### SHORT EXERCISE
Quote the data word for word, starting at the line that contains "This screenshot has height=819, width=1456." and ending after the line that contains "at (900, 57).".

─── ROWS ───

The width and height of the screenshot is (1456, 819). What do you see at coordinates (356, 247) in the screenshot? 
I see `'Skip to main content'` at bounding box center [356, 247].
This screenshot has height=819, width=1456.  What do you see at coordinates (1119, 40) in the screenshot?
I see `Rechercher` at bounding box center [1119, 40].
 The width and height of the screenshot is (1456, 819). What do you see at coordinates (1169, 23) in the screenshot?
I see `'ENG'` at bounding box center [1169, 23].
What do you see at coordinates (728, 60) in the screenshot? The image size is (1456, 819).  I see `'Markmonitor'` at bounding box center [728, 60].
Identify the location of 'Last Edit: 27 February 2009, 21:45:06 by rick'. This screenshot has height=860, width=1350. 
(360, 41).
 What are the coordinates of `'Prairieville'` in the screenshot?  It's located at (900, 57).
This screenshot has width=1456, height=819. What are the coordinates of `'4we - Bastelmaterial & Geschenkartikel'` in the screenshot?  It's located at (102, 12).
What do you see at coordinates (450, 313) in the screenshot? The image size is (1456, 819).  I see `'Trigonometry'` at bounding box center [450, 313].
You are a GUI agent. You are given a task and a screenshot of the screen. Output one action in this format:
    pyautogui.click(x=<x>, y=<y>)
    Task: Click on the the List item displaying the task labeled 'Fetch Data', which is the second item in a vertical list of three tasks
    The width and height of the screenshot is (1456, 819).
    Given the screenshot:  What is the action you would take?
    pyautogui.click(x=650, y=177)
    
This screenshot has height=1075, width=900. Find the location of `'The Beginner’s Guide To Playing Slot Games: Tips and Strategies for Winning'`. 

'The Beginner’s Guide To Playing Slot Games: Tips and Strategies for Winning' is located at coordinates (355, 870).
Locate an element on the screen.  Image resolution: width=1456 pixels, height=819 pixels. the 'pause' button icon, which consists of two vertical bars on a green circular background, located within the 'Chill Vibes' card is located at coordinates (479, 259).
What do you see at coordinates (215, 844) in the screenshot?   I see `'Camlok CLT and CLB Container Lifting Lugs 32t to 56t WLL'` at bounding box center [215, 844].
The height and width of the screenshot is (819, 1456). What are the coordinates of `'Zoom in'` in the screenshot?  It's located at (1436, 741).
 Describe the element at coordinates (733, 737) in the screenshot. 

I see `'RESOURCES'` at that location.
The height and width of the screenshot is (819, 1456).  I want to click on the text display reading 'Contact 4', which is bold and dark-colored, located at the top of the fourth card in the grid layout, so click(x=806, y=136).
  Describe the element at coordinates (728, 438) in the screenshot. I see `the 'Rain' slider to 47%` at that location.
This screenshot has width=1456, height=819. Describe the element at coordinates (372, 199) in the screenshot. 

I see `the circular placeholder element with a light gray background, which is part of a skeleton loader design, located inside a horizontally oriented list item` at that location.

───

### EXERCISE SOLUTION
This screenshot has height=819, width=1456.  What do you see at coordinates (1119, 40) in the screenshot?
I see `Rechercher` at bounding box center [1119, 40].
 The width and height of the screenshot is (1456, 819). What do you see at coordinates (1169, 23) in the screenshot?
I see `'ENG'` at bounding box center [1169, 23].
What do you see at coordinates (728, 60) in the screenshot? The image size is (1456, 819).  I see `'Markmonitor'` at bounding box center [728, 60].
Identify the location of 'Last Edit: 27 February 2009, 21:45:06 by rick'. This screenshot has height=860, width=1350. 
(360, 41).
 What are the coordinates of `'Prairieville'` in the screenshot?  It's located at (900, 57).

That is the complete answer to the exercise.